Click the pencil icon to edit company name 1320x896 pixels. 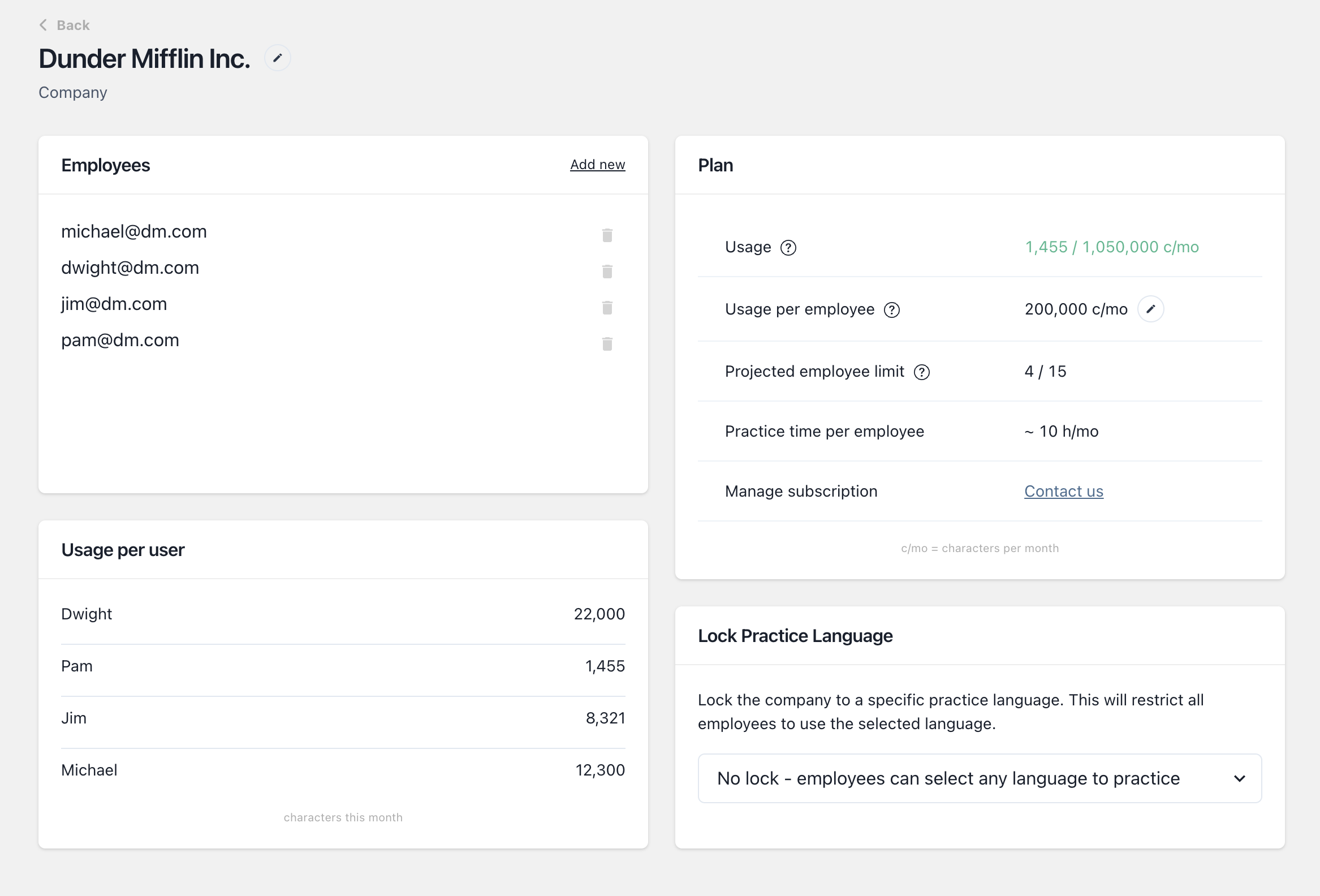point(278,57)
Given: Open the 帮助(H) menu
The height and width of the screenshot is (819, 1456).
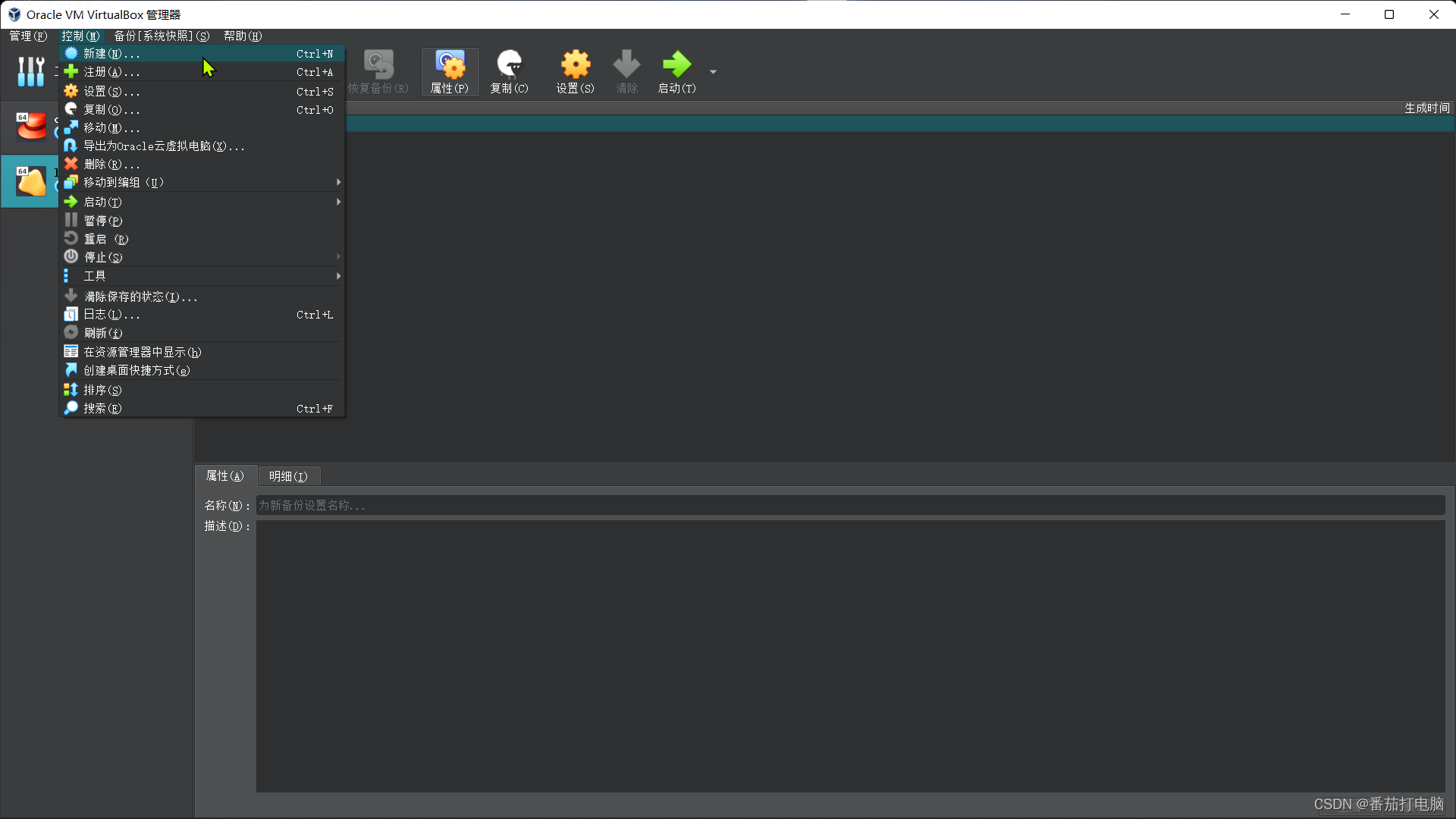Looking at the screenshot, I should pyautogui.click(x=243, y=36).
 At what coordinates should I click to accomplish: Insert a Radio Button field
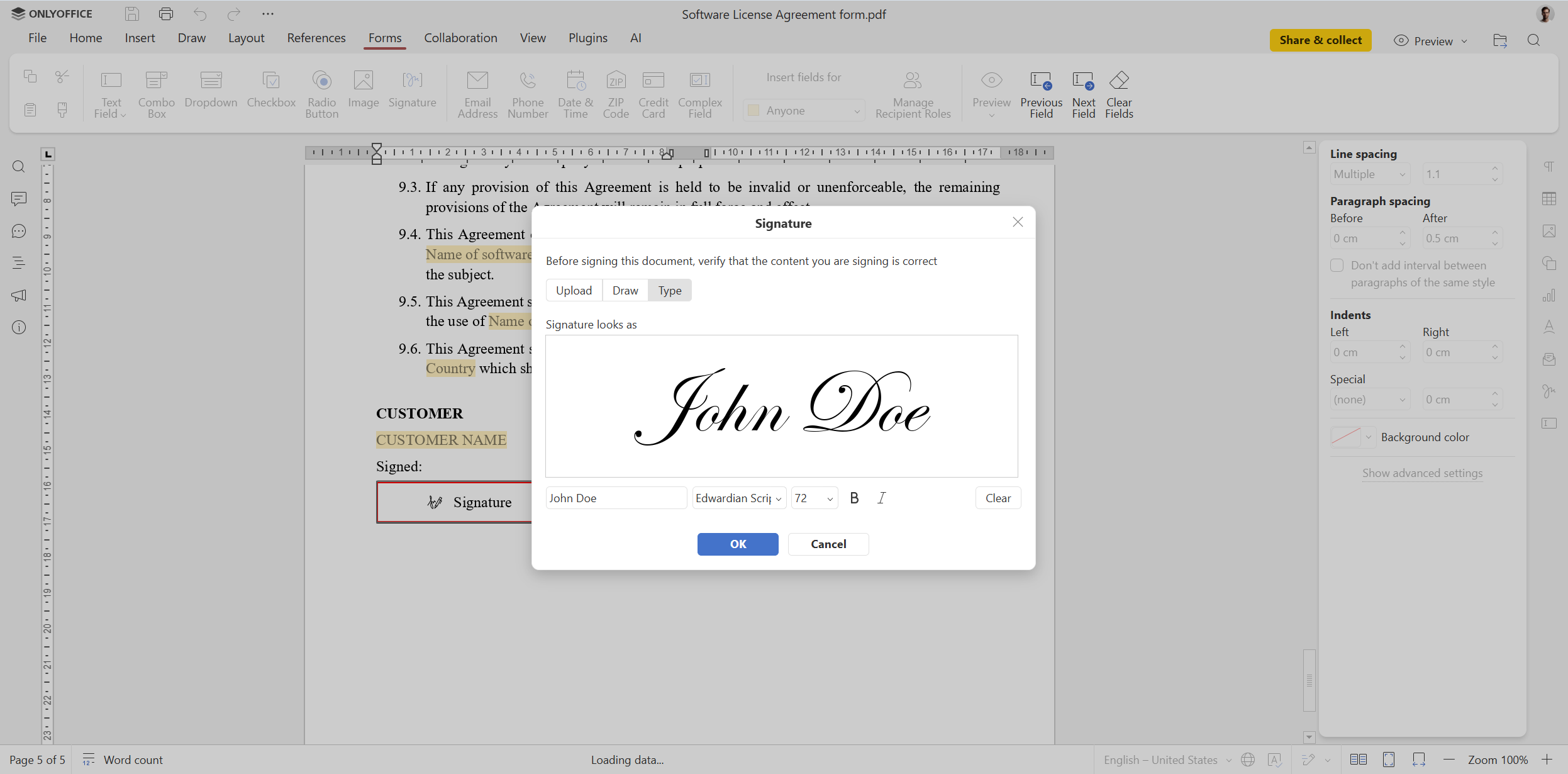coord(321,93)
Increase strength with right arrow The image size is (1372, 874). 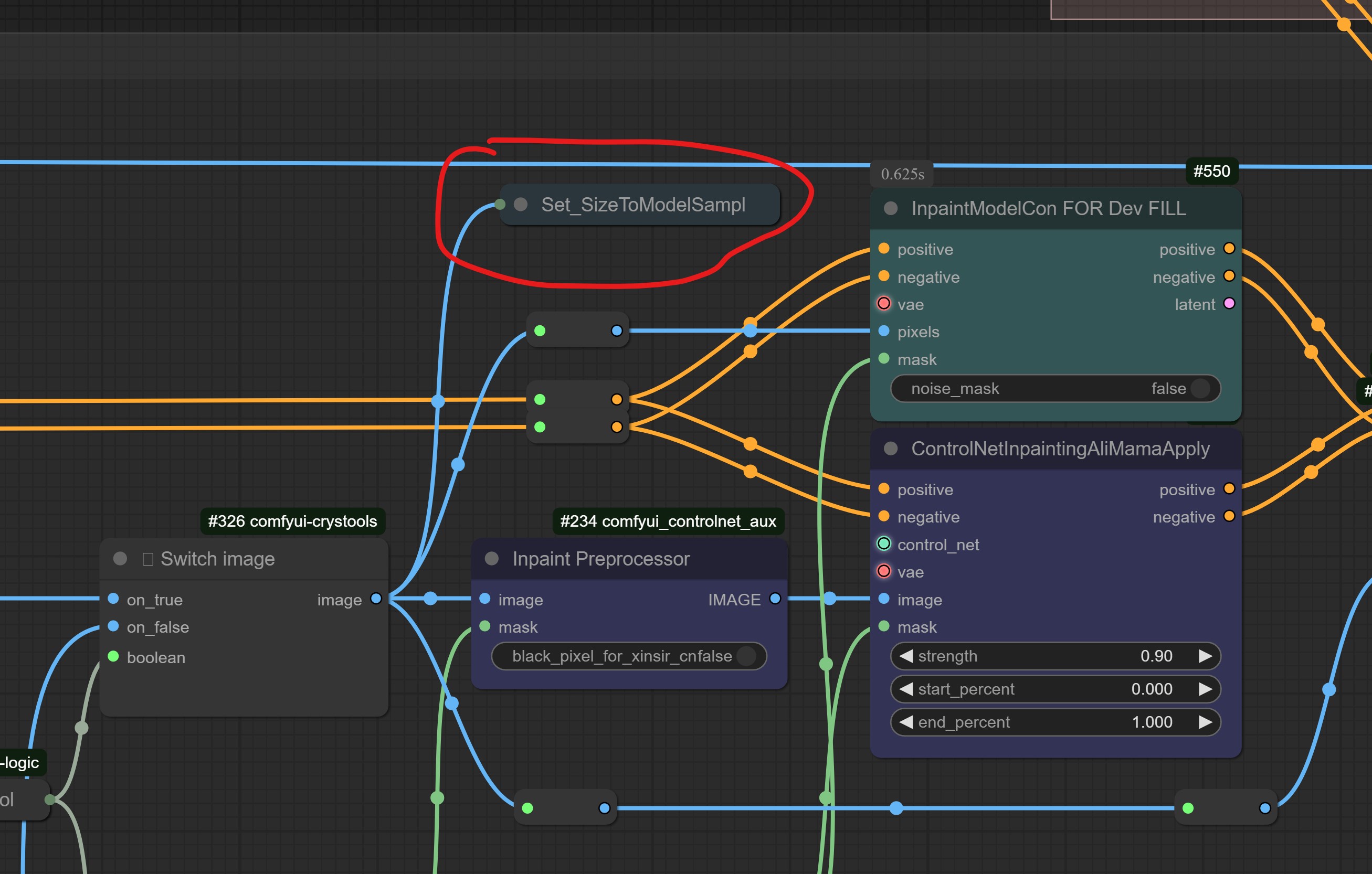(1205, 656)
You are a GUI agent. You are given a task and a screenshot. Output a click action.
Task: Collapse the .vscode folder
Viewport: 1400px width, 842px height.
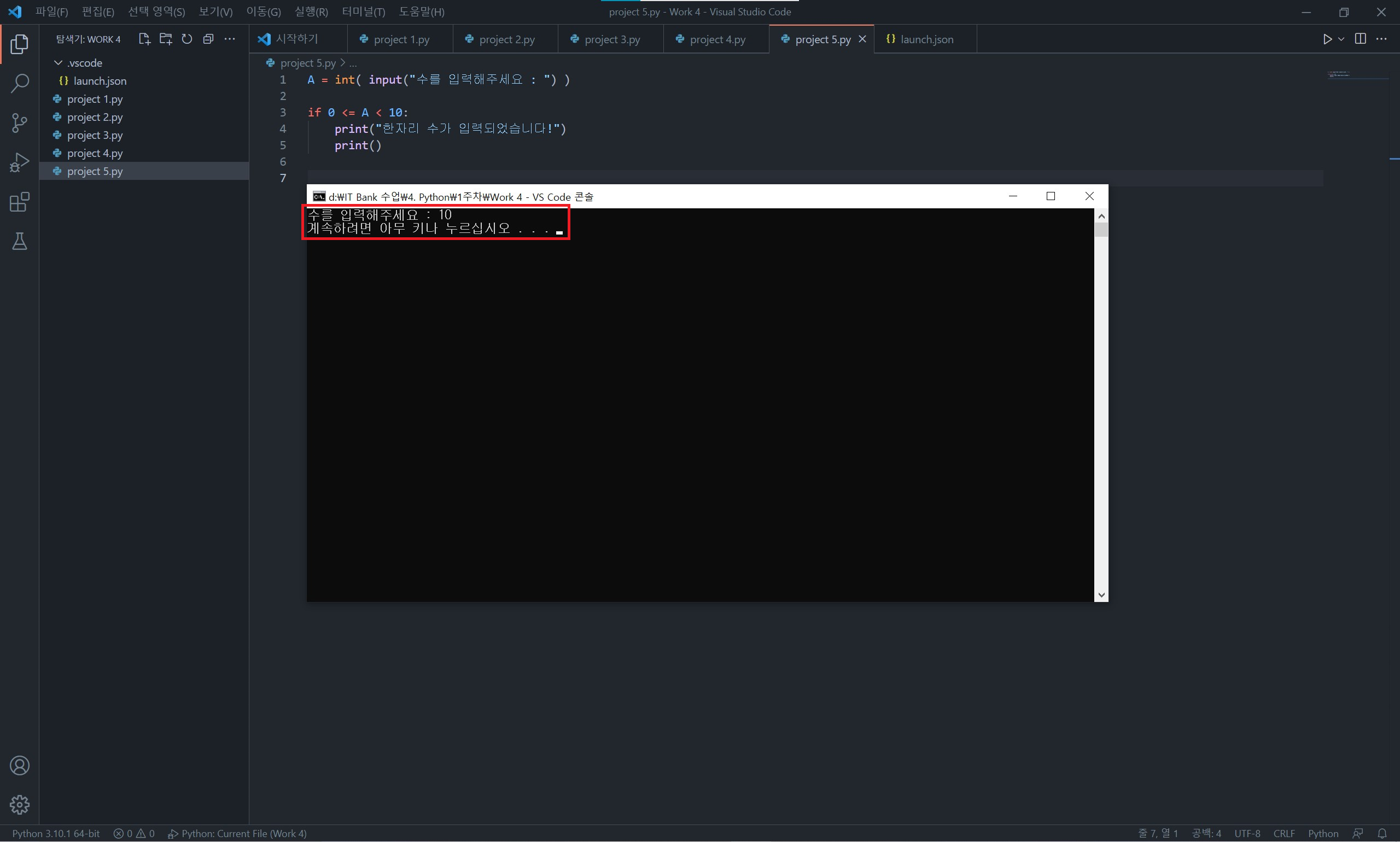(x=58, y=63)
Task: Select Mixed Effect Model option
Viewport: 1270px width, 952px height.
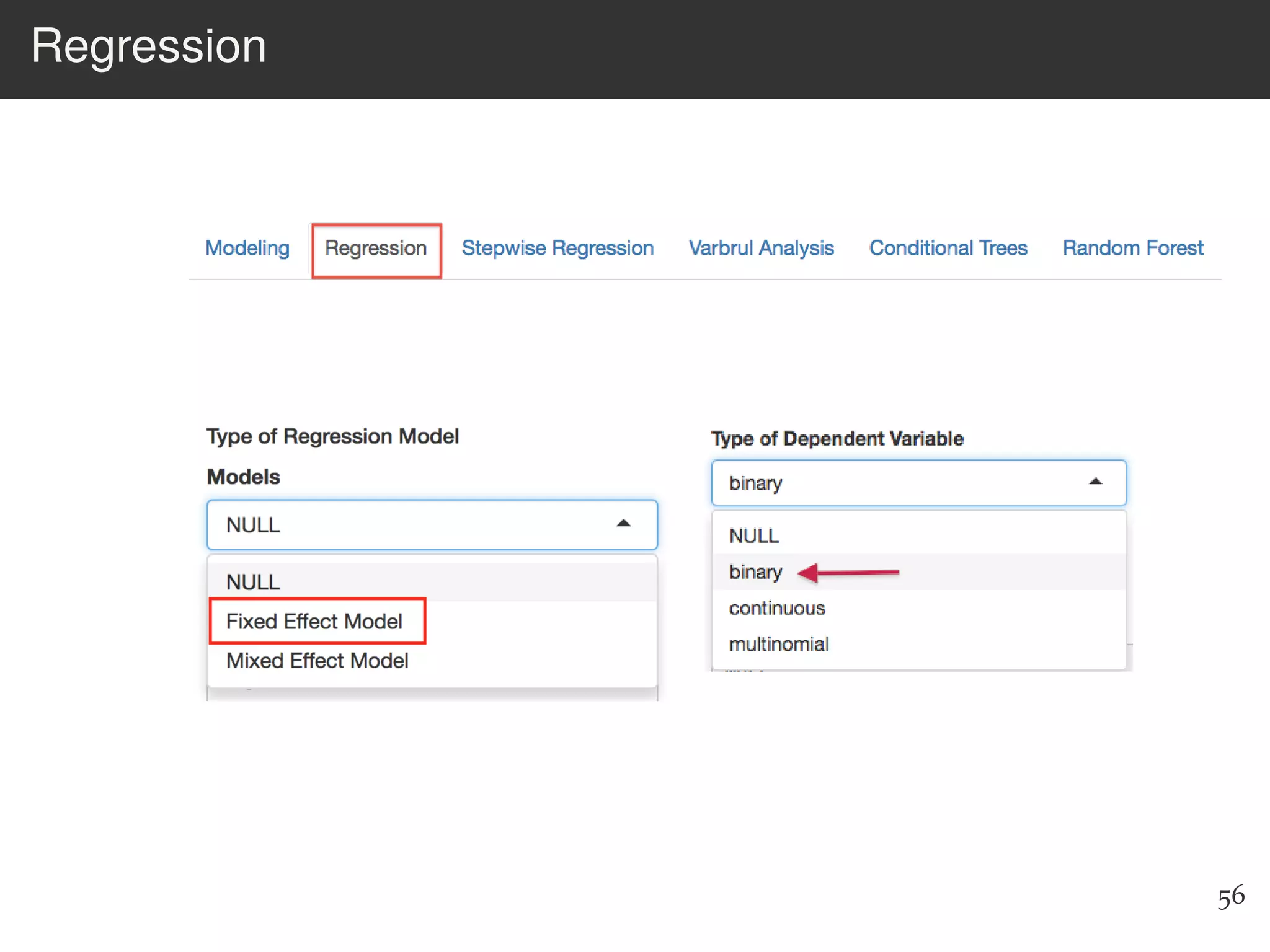Action: pos(317,661)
-----
### Assignment
The answer must be an exact copy of the lines from the one that holds "Viewport: 1400px width, 842px height." through the end of the data, both included, with no pictures.

### Your response
Viewport: 1400px width, 842px height.
(x=58, y=63)
Task: Select Mixed Effect Model option
Viewport: 1270px width, 952px height.
Action: pos(317,661)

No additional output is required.